Catholic educators should encourage the study of science for the same reason we hope for frequent participation in the Eucharist: by pushing, prodding our students to peer beneath the surface, by wading into the dark waters of the unknown, we enable them to risk being struck by insight and shaken by revelation. Training our students in the rituals of inquiry – theological and scientific – we empower them to enter into the greater liturgy of creation where they may be ‘caught up’ in the beauty of nature and find inexhaustible delight in their realisation that, no matter how many questions one answers, a new question will arise that will elicit one to explore further.

Both chapel and laboratory
Patient and deliberate inquiry, attentive to ritual and appreciative of the vast liturgy into which we are called: these are traits shared by theologians and scientists. Both the chapel and the laboratory are necessary because both are arenas wherein we can risk an encounter with our Creator. We train our students in the chapel and the laboratory because they complement each other marvelously. Patience, wasted time, and steadfast perseverance are as necessary for obtaining, analysing, and processing data as they are every time we dare to pray. We, as teachers, invite our students to become what we know ourselves to be: apprentices to those who have come before us and who continue to inspire us as we press on in our inquiry. A student need not become another Marie Curie or Richard Dawkins, a Mother Teresa or St Francis for them to be successful. Our students, and our Church, succeed when they see that we are enriched by their investigations and that we, their teachers and fellow seekers, support their unwillingness to accept facile answers to their most pressing questions. Both science and theology encourage students to enter more deeply into the liturgy of creation and to celebrate the richness found therein.

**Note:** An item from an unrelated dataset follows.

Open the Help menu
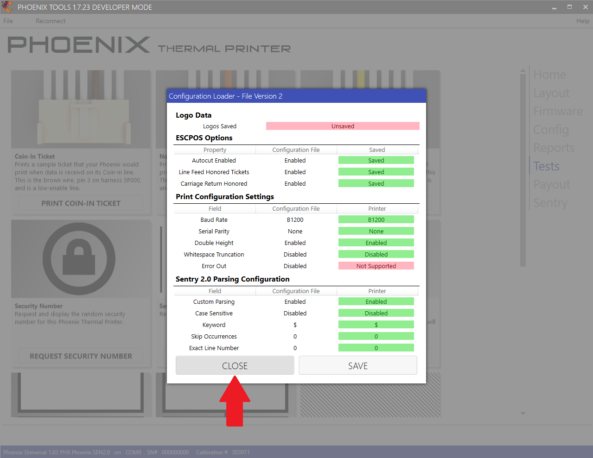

Imagine what might happen if we taught theology, or encouraged students to experience the Eucharist, with the same brio with which we teach biology, chemistry, and physics. We could approach the Eucharist as the moment in the liturgy in which the matter we study actually addresses us and beckons us to approach, to question, and to celebrate the Mystery at the heart of reason itself?  Contrary to the worries of Richard Dawkins and Sam Harris, who fear that religious education clouds human reason, we just may find ourselves graced with our own Athanasius Kirchner and Gregor Mendel: models of faithful reason who consecrated scientific exploration to the greater honour and glory of God.